Instrumentation and Load Measurement
Lift forces were measured using a strain-gauge load cell mounted on a cantilever-type support structure. The load cell operated on the Wheatstone bridge principle, converting strain-induced resistance changes into measurable voltage signals.
Load Cell Specifications
- 5 kg capacity strain gauge load cell
- Operating voltage: 2.6–5.5 V
- Gauge factor ≈ 2
- Signal wires connected to NI SCB-68 DAQ board
A five-point calibration procedure was performed using known weights. The calibration constant was determined as:
Lift = −1.9203 × Voltage − 0.5019
The regression coefficient (R² = 0.9263) confirmed near-linear load cell behavior within the operating range.

Fig: Load cell calibration curve and linear regression fit.
Data Acquisition System Architecture
The instrumentation chain consisted of:
Strain Gauge → Amplifier → NI SCB-68 DAQ → LabVIEW → Data Processing
The NI SCB-68 shielded connector block enabled analog-to-digital conversion and signal conditioning. Data was sampled at 1000 samples per second for 20 seconds per angle of attack.
Bias correction was implemented by recording voltage at zero wind speed and subtracting it from loaded measurements.

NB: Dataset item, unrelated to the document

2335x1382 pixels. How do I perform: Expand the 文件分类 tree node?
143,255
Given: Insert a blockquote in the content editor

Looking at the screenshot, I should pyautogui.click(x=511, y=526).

Fig: NI SCB-68 DAQ system used for signal acquisition and conditioning.
CFD Simulation – ANSYS Fluent
To validate experimental results, CFD simulations were performed for multiple angles of attack.
Simulation Setup
- Solver: ANSYS Fluent
- Mesh: Structured C-grid
- Turbulence model: k–ε model
- Residual convergence criteria: 0.001
- Boundary conditions:
- Velocity inlet: 9.85 m/s
- Pressure outlet: 0 Pa gauge
- No-slip wall at airfoil surface
Lift and drag coefficients were monitored across AOA from −4° to 15°.
Maximum lift coefficient observed in CFD:
Cl = 0.691 at AOA ≈ 14°
Stall was predicted at approximately 14°.

Fig: CFD lift coefficient variation with angle of attack.
Experimental Results
Lift coefficient increased linearly with angle of attack until stall, consistent with thin airfoil theory.
Maximum experimental lift coefficient:
Cl ≈ 0.628 at AOA ≈ 12°
The stall angle experimentally was observed between 12° and 15°.
Minor deviation between CFD and experimental results was attributed to:
- Surface roughness
- Mounting rigidity limitations
- Amplifier noise
- Unknown turbulence intensity
- Experimental bias and calibration limitations

Fig: Experimental lift coefficient variation with angle of attack.
Technical Contributions
This project demonstrates:
- Integration of strain-gauge instrumentation with NI DAQ systems
- LabVIEW-based real-time data acquisition
- Load cell calibration and regression analysis
- CFD simulation of low Reynolds number airfoil flow
- Experimental validation of aerodynamic coefficients
- Signal processing and noise handling
- MATLAB-based post-processing and visualization
The project validated the capability of the developed DAQ system to produce experimentally consistent aerodynamic data while identifying real-world limitations in measurement fidelity.